CS 2223 Mar 31 2023
Classical selection: Mozart: Symphony No. 41 "Jupiter" (1788)
Visual Selection: School of Athens, Raphael Sanzio (1509-1511)
Live Selection: A little help from my friends, Joe Cocker (1968)
Jazz Selection: Yesterdays, Art Tatum (1954)
1 Open Addressing / Linear Probing
1.1 HW2 Ideas
If you want some ideas for How to maintain a linked list in ascending order, consider reviewing OrderedLinkedList).
1.2 Announcements on office hour updates
If a TA/SA cannot make a regularly scheduled office hour, then an announcement will be posted in Canvas with the adjusted datetime. Please double-check in canvas if you think an office hour is not being covered.
1.3 Sorting Summary
Another general shout!
I do believe that these applauses
are for some new honours
that are heap’d on Caesar.
Julius Caesar
William Shakespeare
We could have spent several weeks on sorting algorithms, but we still have miles to go before we sleep, so let’s quickly summarize. We covered the following:
Insertion Sort
Selection Sort
Merge Sort
For each of these, you need to be able to explain the fundamental structure of the algorithm. Some work by dividing problems into subproblems that aim to be half the size of the original problem. Some work by greedily solving a specific subtask that reduces the size of the problem by one.
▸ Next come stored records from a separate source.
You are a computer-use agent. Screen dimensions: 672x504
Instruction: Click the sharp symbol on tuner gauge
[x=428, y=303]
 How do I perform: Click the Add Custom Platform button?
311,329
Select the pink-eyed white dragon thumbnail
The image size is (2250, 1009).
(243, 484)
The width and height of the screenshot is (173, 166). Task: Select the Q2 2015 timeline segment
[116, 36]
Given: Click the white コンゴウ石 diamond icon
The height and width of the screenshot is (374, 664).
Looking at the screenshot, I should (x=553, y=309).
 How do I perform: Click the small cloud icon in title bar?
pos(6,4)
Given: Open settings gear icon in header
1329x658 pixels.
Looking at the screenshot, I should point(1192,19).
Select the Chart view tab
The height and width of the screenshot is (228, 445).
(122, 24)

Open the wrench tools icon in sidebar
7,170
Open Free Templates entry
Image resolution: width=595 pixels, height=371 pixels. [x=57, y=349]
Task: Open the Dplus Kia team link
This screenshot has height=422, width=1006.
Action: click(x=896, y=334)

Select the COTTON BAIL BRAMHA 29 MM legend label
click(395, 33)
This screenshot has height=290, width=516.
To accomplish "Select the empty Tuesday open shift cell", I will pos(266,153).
For each algorithm we worked out specific strategies for counting key operations (such as exchanges and comparisons) and developed formulas to count these operations in the worst case.
We showed how the problem of comparison-based sorting was asymptotically bounded by ~N log N comparisons, which means that no comparison-based sorting algorithm can beat this limit, though different implementations will still be able to differentiate their behavior through programming optimizations and shortcuts.
1.4 Homework2
Be sure to replace "USERID" with your CCC credentials. For example, my email address is "heineman@wpi.edu" so my USERID would be "heineman".
Pro tip: Don’t create a folder "USERID.hw2" – Make sure that on your file system there is a folder "USERID" and inside this folder is another folder "hw2".
1.5 Linear Probing
The linked list structure of SeparateChainingHashST seems excessive, although it does deliver impressive results. Is there a way to use the hash(key) method in a different manner? It will still return values between 0 and M-1, but what if we just created an array of M potential values, and tried to use the computed hash(key) to find an index location where we can put the value associated with that key?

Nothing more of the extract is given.